(Stored dataset items)
----------------------------------------

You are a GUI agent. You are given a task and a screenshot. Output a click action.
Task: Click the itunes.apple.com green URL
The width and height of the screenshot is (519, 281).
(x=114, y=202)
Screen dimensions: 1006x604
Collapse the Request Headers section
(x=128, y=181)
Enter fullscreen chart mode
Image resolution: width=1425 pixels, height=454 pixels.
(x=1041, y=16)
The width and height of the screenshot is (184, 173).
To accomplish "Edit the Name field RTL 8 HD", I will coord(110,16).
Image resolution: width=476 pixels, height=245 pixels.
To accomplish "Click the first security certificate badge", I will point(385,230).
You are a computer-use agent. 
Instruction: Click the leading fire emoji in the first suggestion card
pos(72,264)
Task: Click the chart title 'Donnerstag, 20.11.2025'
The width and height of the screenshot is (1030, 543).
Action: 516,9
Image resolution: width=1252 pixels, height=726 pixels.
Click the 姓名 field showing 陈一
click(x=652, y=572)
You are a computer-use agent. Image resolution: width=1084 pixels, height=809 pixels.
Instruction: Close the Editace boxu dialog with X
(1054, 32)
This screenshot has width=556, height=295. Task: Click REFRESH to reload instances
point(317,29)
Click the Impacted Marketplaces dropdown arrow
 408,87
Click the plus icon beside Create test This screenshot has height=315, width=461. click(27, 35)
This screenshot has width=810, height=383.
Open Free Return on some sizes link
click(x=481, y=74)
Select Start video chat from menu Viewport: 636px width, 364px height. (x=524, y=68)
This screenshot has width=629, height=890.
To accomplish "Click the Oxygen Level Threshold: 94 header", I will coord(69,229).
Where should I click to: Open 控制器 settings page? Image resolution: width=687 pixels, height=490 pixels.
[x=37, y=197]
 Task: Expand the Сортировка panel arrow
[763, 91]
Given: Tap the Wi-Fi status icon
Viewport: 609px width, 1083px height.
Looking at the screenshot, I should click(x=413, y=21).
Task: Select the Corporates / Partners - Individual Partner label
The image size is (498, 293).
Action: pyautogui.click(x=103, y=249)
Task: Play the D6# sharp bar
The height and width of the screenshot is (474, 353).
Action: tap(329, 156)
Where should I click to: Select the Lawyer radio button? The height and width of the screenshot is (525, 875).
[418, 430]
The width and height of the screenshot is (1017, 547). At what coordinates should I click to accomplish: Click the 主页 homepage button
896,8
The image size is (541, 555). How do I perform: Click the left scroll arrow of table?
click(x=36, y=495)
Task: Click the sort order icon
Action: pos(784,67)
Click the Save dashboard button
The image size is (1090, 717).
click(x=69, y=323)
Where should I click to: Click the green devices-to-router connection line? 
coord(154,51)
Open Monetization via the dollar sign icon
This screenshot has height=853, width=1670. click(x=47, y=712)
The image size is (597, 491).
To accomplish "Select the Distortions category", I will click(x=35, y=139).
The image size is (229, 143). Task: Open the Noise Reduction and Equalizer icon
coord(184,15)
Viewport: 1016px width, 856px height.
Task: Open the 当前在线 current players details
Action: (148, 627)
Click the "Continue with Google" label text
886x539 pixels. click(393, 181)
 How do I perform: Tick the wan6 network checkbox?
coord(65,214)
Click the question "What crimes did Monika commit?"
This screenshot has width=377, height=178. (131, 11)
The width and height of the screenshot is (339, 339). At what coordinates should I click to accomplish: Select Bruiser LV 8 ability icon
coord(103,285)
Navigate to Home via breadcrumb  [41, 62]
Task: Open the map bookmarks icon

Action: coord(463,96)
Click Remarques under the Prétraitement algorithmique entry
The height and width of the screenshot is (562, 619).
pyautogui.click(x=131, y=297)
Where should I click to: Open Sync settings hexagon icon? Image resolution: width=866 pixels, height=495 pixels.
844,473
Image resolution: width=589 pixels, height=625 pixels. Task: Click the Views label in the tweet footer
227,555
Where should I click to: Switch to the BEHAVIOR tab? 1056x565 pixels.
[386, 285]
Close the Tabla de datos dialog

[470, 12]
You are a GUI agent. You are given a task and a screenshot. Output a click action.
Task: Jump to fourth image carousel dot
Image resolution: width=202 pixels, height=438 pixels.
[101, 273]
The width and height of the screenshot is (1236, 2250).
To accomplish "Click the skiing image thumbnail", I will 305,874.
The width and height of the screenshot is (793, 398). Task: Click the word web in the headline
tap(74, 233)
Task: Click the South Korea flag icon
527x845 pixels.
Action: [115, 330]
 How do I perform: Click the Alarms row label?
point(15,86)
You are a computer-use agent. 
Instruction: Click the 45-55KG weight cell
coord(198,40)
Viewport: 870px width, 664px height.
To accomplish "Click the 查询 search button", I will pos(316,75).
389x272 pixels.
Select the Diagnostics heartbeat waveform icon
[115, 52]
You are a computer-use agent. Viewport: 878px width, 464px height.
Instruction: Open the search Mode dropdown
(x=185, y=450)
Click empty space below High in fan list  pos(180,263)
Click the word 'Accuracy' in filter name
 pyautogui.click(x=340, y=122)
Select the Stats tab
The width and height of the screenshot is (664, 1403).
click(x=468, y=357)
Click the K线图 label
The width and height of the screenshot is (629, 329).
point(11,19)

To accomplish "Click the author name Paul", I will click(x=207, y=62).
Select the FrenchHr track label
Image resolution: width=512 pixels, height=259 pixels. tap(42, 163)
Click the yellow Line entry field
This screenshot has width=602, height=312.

----------------------------------------

* _WHAT YOU HAVE TO DO_
Every entry is to be printed exactly as given.

* _RESPONSE AREA_
You are a GUI agent. You are given a task and a screenshot. Output a click action.
Task: Click the itunes.apple.com green URL
The width and height of the screenshot is (519, 281).
(x=114, y=202)
Screen dimensions: 1006x604
Collapse the Request Headers section
(x=128, y=181)
Enter fullscreen chart mode
Image resolution: width=1425 pixels, height=454 pixels.
(x=1041, y=16)
The width and height of the screenshot is (184, 173).
To accomplish "Edit the Name field RTL 8 HD", I will coord(110,16).
Image resolution: width=476 pixels, height=245 pixels.
To accomplish "Click the first security certificate badge", I will point(385,230).
You are a computer-use agent. 
Instruction: Click the leading fire emoji in the first suggestion card
pos(72,264)
Task: Click the chart title 'Donnerstag, 20.11.2025'
The width and height of the screenshot is (1030, 543).
Action: 516,9
Image resolution: width=1252 pixels, height=726 pixels.
Click the 姓名 field showing 陈一
click(x=652, y=572)
You are a computer-use agent. Image resolution: width=1084 pixels, height=809 pixels.
Instruction: Close the Editace boxu dialog with X
(1054, 32)
This screenshot has width=556, height=295. Task: Click REFRESH to reload instances
point(317,29)
Click the Impacted Marketplaces dropdown arrow
 408,87
Click the plus icon beside Create test This screenshot has height=315, width=461. click(27, 35)
This screenshot has width=810, height=383.
Open Free Return on some sizes link
click(x=481, y=74)
Select Start video chat from menu Viewport: 636px width, 364px height. (x=524, y=68)
This screenshot has width=629, height=890.
To accomplish "Click the Oxygen Level Threshold: 94 header", I will coord(69,229).
Where should I click to: Open 控制器 settings page? Image resolution: width=687 pixels, height=490 pixels.
[x=37, y=197]
 Task: Expand the Сортировка panel arrow
[763, 91]
Given: Tap the Wi-Fi status icon
Viewport: 609px width, 1083px height.
Looking at the screenshot, I should click(x=413, y=21).
Task: Select the Corporates / Partners - Individual Partner label
The image size is (498, 293).
Action: pyautogui.click(x=103, y=249)
Task: Play the D6# sharp bar
The height and width of the screenshot is (474, 353).
Action: tap(329, 156)
Where should I click to: Select the Lawyer radio button? The height and width of the screenshot is (525, 875).
[418, 430]
The width and height of the screenshot is (1017, 547). At what coordinates should I click to accomplish: Click the 主页 homepage button
896,8
The image size is (541, 555). How do I perform: Click the left scroll arrow of table?
click(x=36, y=495)
Task: Click the sort order icon
Action: pos(784,67)
Click the Save dashboard button
The image size is (1090, 717).
click(x=69, y=323)
Where should I click to: Click the green devices-to-router connection line? 
coord(154,51)
Open Monetization via the dollar sign icon
This screenshot has height=853, width=1670. click(x=47, y=712)
The image size is (597, 491).
To accomplish "Select the Distortions category", I will click(x=35, y=139).
The image size is (229, 143). Task: Open the Noise Reduction and Equalizer icon
coord(184,15)
Viewport: 1016px width, 856px height.
Task: Open the 当前在线 current players details
Action: (148, 627)
Click the "Continue with Google" label text
886x539 pixels. click(393, 181)
 How do I perform: Tick the wan6 network checkbox?
coord(65,214)
Click the question "What crimes did Monika commit?"
This screenshot has width=377, height=178. (131, 11)
The width and height of the screenshot is (339, 339). At what coordinates should I click to accomplish: Select Bruiser LV 8 ability icon
coord(103,285)
Navigate to Home via breadcrumb  [41, 62]
Task: Open the map bookmarks icon

Action: coord(463,96)
Click Remarques under the Prétraitement algorithmique entry
The height and width of the screenshot is (562, 619).
pyautogui.click(x=131, y=297)
Where should I click to: Open Sync settings hexagon icon? Image resolution: width=866 pixels, height=495 pixels.
844,473
Image resolution: width=589 pixels, height=625 pixels. Task: Click the Views label in the tweet footer
227,555
Where should I click to: Switch to the BEHAVIOR tab? 1056x565 pixels.
[386, 285]
Close the Tabla de datos dialog

[470, 12]
You are a GUI agent. You are given a task and a screenshot. Output a click action.
Task: Jump to fourth image carousel dot
Image resolution: width=202 pixels, height=438 pixels.
[101, 273]
The width and height of the screenshot is (1236, 2250).
To accomplish "Click the skiing image thumbnail", I will 305,874.
The width and height of the screenshot is (793, 398). Task: Click the word web in the headline
tap(74, 233)
Task: Click the South Korea flag icon
527x845 pixels.
Action: [115, 330]
 How do I perform: Click the Alarms row label?
point(15,86)
You are a computer-use agent. 
Instruction: Click the 45-55KG weight cell
coord(198,40)
Viewport: 870px width, 664px height.
To accomplish "Click the 查询 search button", I will pos(316,75).
389x272 pixels.
Select the Diagnostics heartbeat waveform icon
[115, 52]
You are a computer-use agent. Viewport: 878px width, 464px height.
Instruction: Open the search Mode dropdown
(x=185, y=450)
Click empty space below High in fan list  pos(180,263)
Click the word 'Accuracy' in filter name
 pyautogui.click(x=340, y=122)
Select the Stats tab
The width and height of the screenshot is (664, 1403).
click(x=468, y=357)
Click the K线图 label
The width and height of the screenshot is (629, 329).
point(11,19)

To accomplish "Click the author name Paul", I will click(x=207, y=62).
Select the FrenchHr track label
Image resolution: width=512 pixels, height=259 pixels. tap(42, 163)
Click the yellow Line entry field
This screenshot has width=602, height=312.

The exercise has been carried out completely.